Friday, February 12, 2010

What do you do when one child hurts another, pt. 2

I was delighted to read yet another excellent advice column by Marguerite Kelly (Family Almanac, Washington Post) in today's paper that supports and enhances my thoughts on this subject from Feb. 5th. This column is entitled "Little giant shouldn't be a big bully." The question surrounds a parent's concern about aggressive behavior by her 7 year old towards his little brother and his overall interest in gun play and other violent games; Marguerite Kelly points out that playing with imaginary or toy guns is developmentally "right on" for his age, but the catch is:

You should worry, however, if your son plays violent games more often than most boys his age and if he is more aggressive than they are and teases and taunts other chilren more than they do. A child likes to play with toys that suit his talents, his temperament and his age, but the way he plays with them reflects the way he feels about himself. And clearly your big little boy doesn't feel great.

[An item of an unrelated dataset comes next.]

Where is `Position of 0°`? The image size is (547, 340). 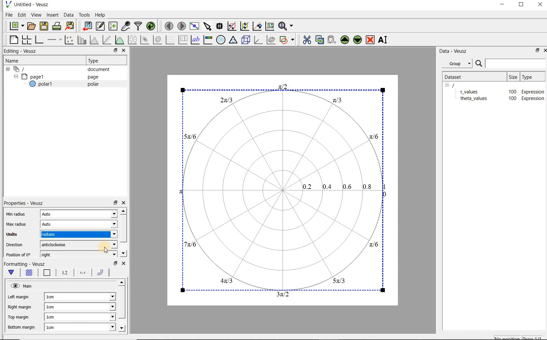 Position of 0° is located at coordinates (20, 254).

I highlighted the words above that I'd like to run with: it's our job as parents and educators to pay heed to our children, to be alert to what they are telling us that they are probably not expressing in words. What's that classic Momism - "Actions speak louder than words"? With children, this is always true. You must help the child express himself appropriately, you must figure out the source of his pain, frustration, worry, or concern. Again, from Marguerite Kelly:

. . . drop the lectures and start listening to the boy. Choose a time when the two of you can be together, then turn off the TV, the phone and your cellphone and give him your full attention.

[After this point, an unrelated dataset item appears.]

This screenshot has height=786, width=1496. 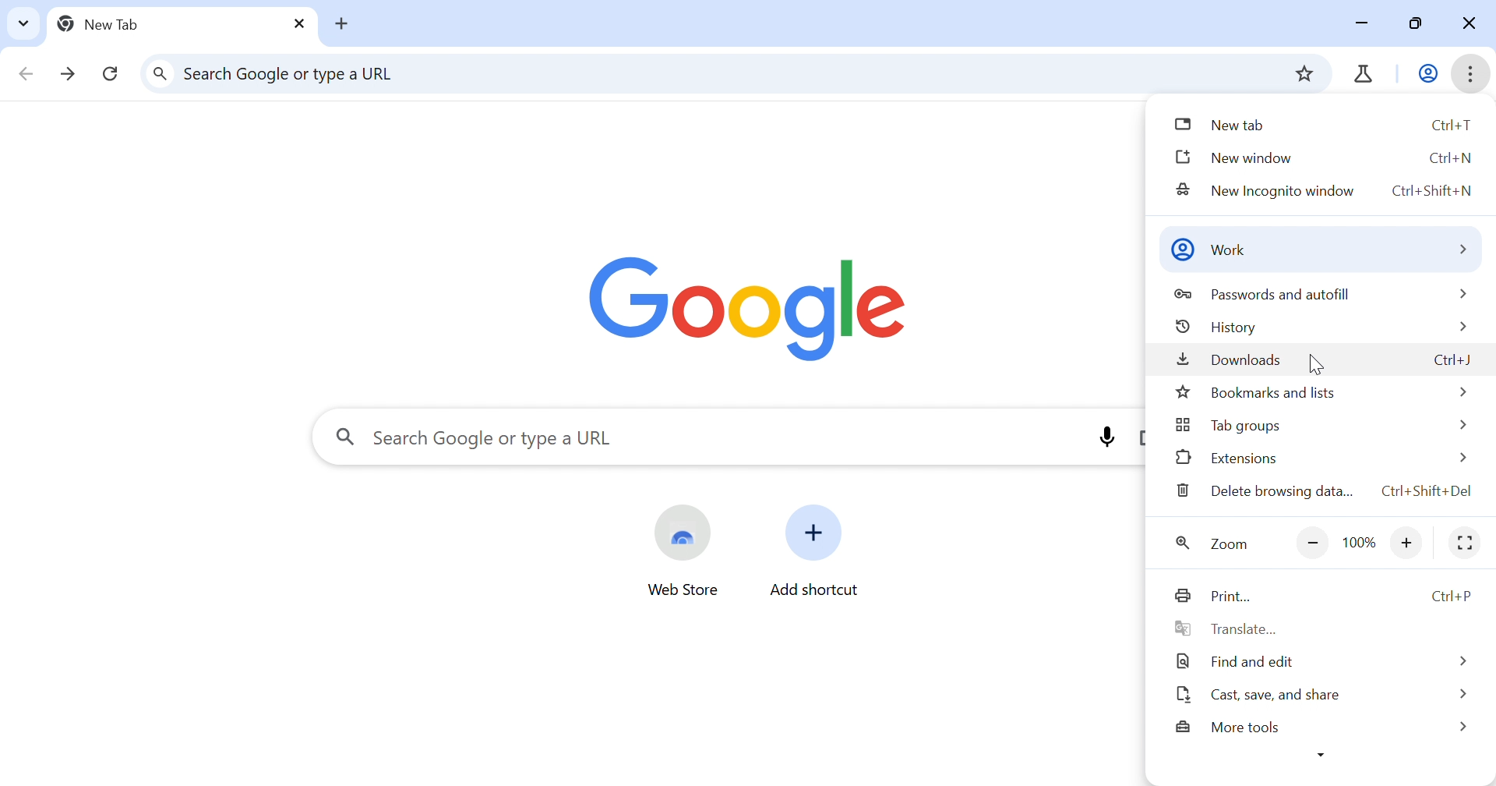 I want to click on -, so click(x=1313, y=545).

First ask him, gently, how he feels when he gets aggressive or teases his little brother. What sets him off? And how does he feel afterward? Is he pleased with himself? Or does he feel ashamed? Or guilty? And why? If you give your son plenty ot time to answer your questions, and keep your judgements to yourself, he will tell you how he feels, deep inside - if not in this conversation, then in the next one - and what he plans to do about it.

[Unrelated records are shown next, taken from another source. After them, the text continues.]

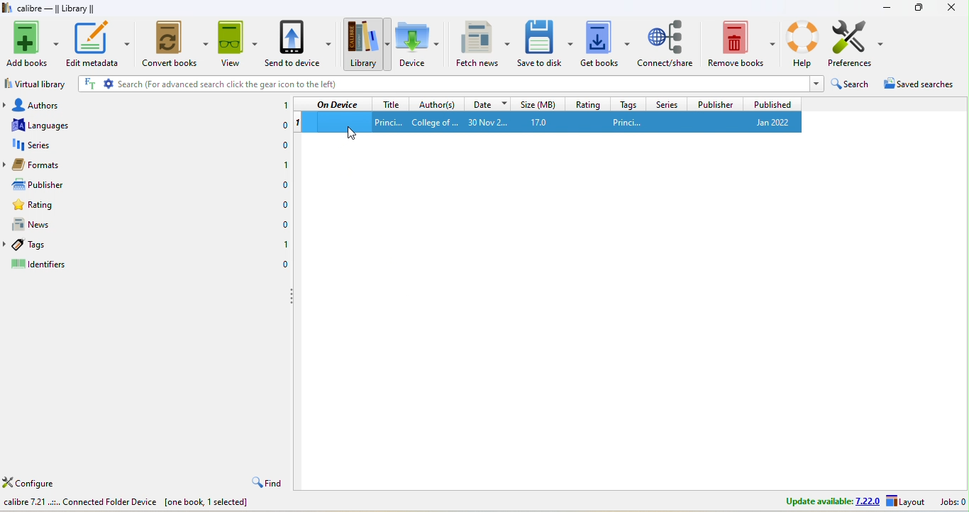 The width and height of the screenshot is (969, 512). What do you see at coordinates (49, 264) in the screenshot?
I see `identifiers` at bounding box center [49, 264].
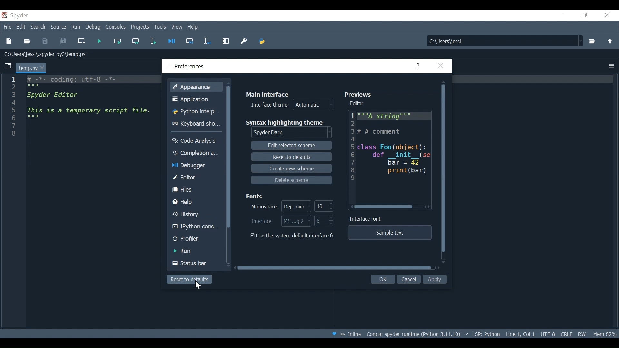 Image resolution: width=619 pixels, height=348 pixels. I want to click on Edit selected scheme, so click(292, 145).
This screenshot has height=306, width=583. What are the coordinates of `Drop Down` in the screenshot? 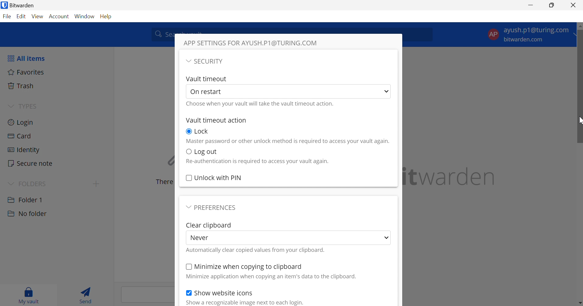 It's located at (577, 35).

With this advice, you are focusing on being with your child with the goal of unlocking what he has bottled up inside him.

I am a huge proponent of simple togetherness every day. If you take the opportunity to have focused play time with your child on a daily basis - a time when you put your work and concerns aside and simply follow your child's lead - you will be laying a strong, resilient foundation for this little child, for your family, for your classroom. Dr. T. Berry Brazelton refers to this as "floor time" and notes that you don't need more than 15-20 minutes of this child-led play each day. But the benefits are enormous. You will strengthen your relationship with him, open up lines of communication, and send your child the message that his interests are respected. You will have all this to fall back on when stressors occur. (And we know they will!)

I hear teachers screaming "Oh, come on now, how do you find 20 minutes per child?" Well, you are right. In my 4 hour teaching day, I can't spend 15-20 minutes on each child. But, I keep a mental checklist of time in with each of my students; every day, during our free play period, I hone in on one child, rotating my way through all the kids in my class. I believe I spend probably 10 minutes with each child during one 3-day teaching week. And this time isn't "scheduled into the daily plan" - I don't broadcast it to one and all: "Ms. Maureen is playing with John now!". I simply sidle up to a child and ask if I can play, too. I follow that child's lead, I let him decide what we are playing. I build blocks, I have tea parties with dolls and bears, I paint at the art tables, I race cars down cardboard tubes, I make muffins out of playdough. I always have a lot of laughs - and I am so heartened by the conversations I have with these children, hearing, really, the stuff of their lives "You be hurt, Ms. Maureen and I'll be the princess mommy with the baby who takes care of you." Follow your child's lead.

And see if some of your household and classroom tension goes away.

I'll close here, but I encourage you to check out Marguerite Kelly's column every Friday in the Washington Post Style section. I've been a fan of it for years.